As I’ve mentioned, the identify actions only makes sense from the UI, but the other actions are often better triggered from the backend, since certain events are more reliably detected there. Especially, if access to a service is provided via native or mobile apps in addition to some website.

A generic implementation of a KISSmetrics library in Scala would probably look something like this:

trait BaseService {
  def alias(person1Id: String, person2Id: String)
  def event(personId: String, eventName: String, properties: Map[String, String] = Map())
  def properties(personId: String, properties: Map[String, String])
}

For instance, in order to trigger a signup event, we could call

service.event("user1", "Signup", Map("Button Color" -> "red"))

While this is works, it would also be cool to do something like

service.signupWithButtonColor("user1", "red")

Normally, we would need to implement some wrapper around the base service, providing such methods, which is rather cumbersome. Scala Dynamics to the rescue! Using the dynamic features of Scala as described above, we can write a service that dispatches certain method calls to the methods of the base service. I published a first version on github. The basic idea is to provide a syntax for the different types of actions supported by KISSmetrics. Currently, the following syntax is supported:

service.e_Signup("user1") // triggering an event
service.e_Signup_with_Button_Color("user1", "red") // triggering an event with properties
service.e_Signup_with_Button_Color_and_Title("user1", "red", "title1") // two properties
service.p_Gender_and_Country("user1", "male", "Germany") // setting a property

The current syntax is rather a proof of concept, to get something implemented that works without too sophisitcated parsing, and there is certainly room for improvement. Currently everything is handled within the applyDynamic method:

def applyDynamic(trigger: String)(personId: String, args: String*) {
    val signature = trigger.split("_").toList
    if (signature.size < 2) throw new IllegalArgumentException("...")
    signature match {
        case "e" :: rest => handleEvent(personId, rest, args)
        case "p" :: rest => handleProperty(personId, rest, args)
        case _ => throw new IllegalArgumentException("...")
    }
}

In handleEvent and handleProperty we further process the signature:

private def handleEvent(personId: String, sig: List[String], propertyValues: Seq[String]) {
    val (propertySignature, name) = parseTo(sig, "with")
    val propertyNames = parsePropertyNames(propertySignature)
    if (propertyNames.size != propertyValues.size) throw new IllegalArgumentException("...")
    val map = propertyNames zip propertyValues toMap;
    event(personId, name, map)
}

The parseTo and parsePropertyNames collect the event name and the property names which are separated by the stop words with and and.

Things to Consider

There are two things to consider when using Scala Dynamics.
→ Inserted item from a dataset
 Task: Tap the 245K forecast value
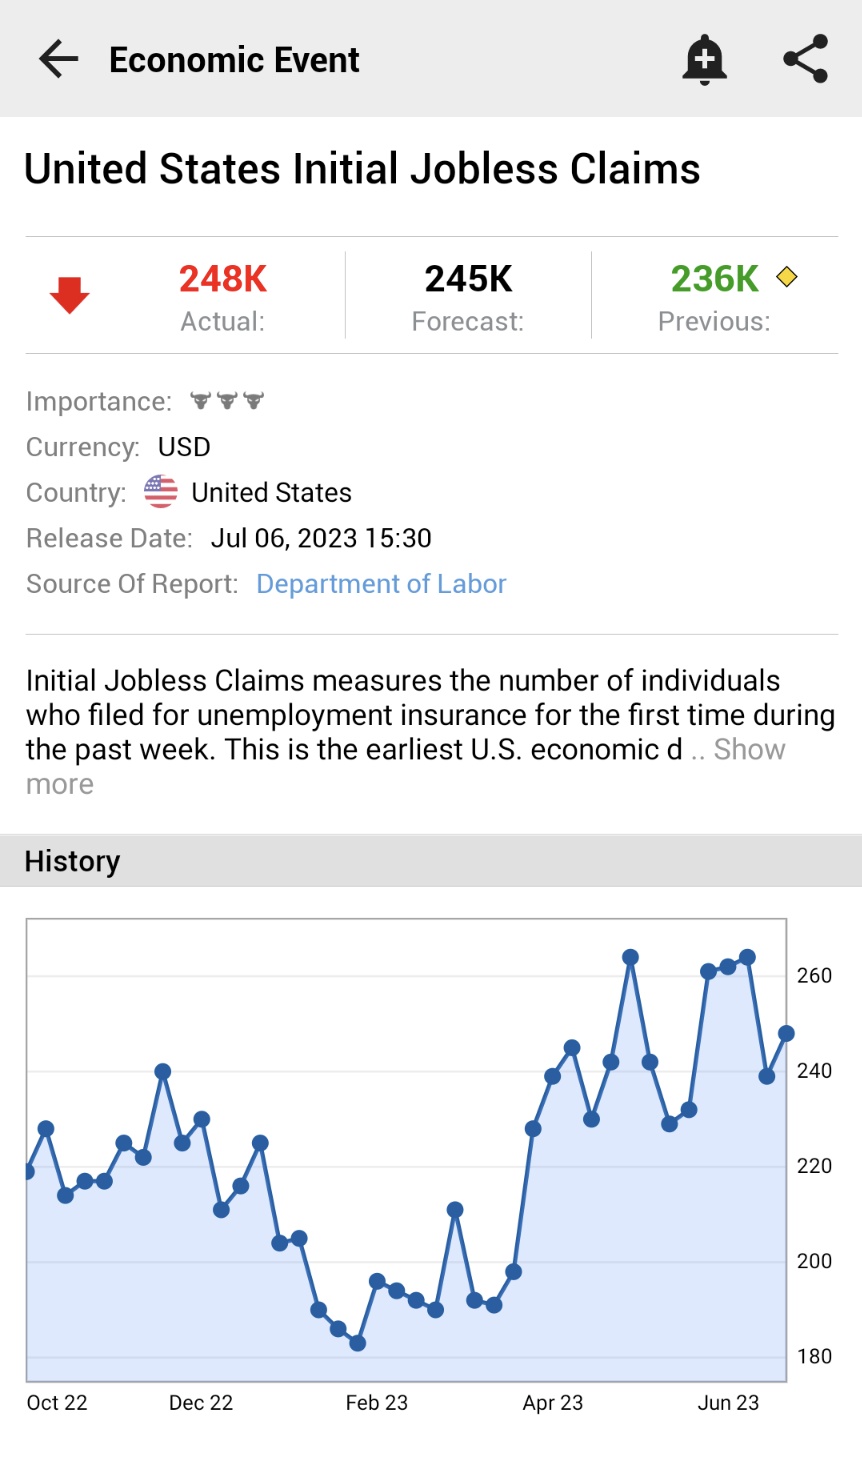(x=468, y=279)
First of all, there are no compile time checks. You can call arbitrary methods, but if in an unsupported method is called, you will only detect that at runtime. In order to reduce potential harm, you should have good tests in place to account for the missing compile time safety. One exception is the checking of the dynamic method signatures at compile time. The KISSmetrics service expects parameters of type String. Calling service.e_Signup(1) would result in a compile time error.

Secondly, you can not overload the dynamic handler methods. At least, I have not found a way to do that. So, if you want to define event methods that take either a String or an Int person id, you can not do something like:

def applyDynamic(trigger: String)(personId: Int, args: String*) { ... }
def applyDynamic(trigger: String)(personId: String, args: String*) { ... }

Basically, this means you can define exactly one applyDynamic method, which has to handle and further dispatch every legal method invocation you want to support. I assume, in more sophisticated scenarios than the rather simple KISSmetrics API, this results in no compile time checks at all, since the method will probably be defined as

def applyDynamic(sig: String)(args: Any*)

So, the final question is probably, whether using the Dynamic feature of Scala 2.10 is worth the hassle. As far as I know, languages like Ruby have this feature and it is used for ORM mappers such as ActiveRecord or ActiveRDF. They provide a very nice API for accessing data from a database. But one of the reasons to love Scala is probably its type safety, which basically is not present when using the dynamic feature.

I personally think it might still be useful in certain scenarios. The KISSmetrics API is one example. The alternative would be to put the information into a Map, where the same problems exist, i.e., mistyped event or property names, or missed properties. Writing a wrapper with explicit methods for each triggered event gives you great compile time checking, but I personally find it too cumbersome for this use case.

We plan to use the API as soon as doctivity is completely migrated to Scala 2.10, so currently we have no experiences with the library from a production system. I would be interested to hear any opinions on Scala Dynamics or the KISSmetrics library. Do you think it is appropriate to implement a library like that in Scala or is this too “scriptish”?

Determine mime-type of a file in Scala

In dam simple we need to reliably determine the file type of uploaded documents. Unfortunately, we realized that browsers not always send the correct mime type, or to be more exact, sometimes messes up at least the encoding. Furthermore, any other client, such as the dam simple OSX app does not have this build in logic, so determining the correct mime type would need to be implemented for non-browser based clients again.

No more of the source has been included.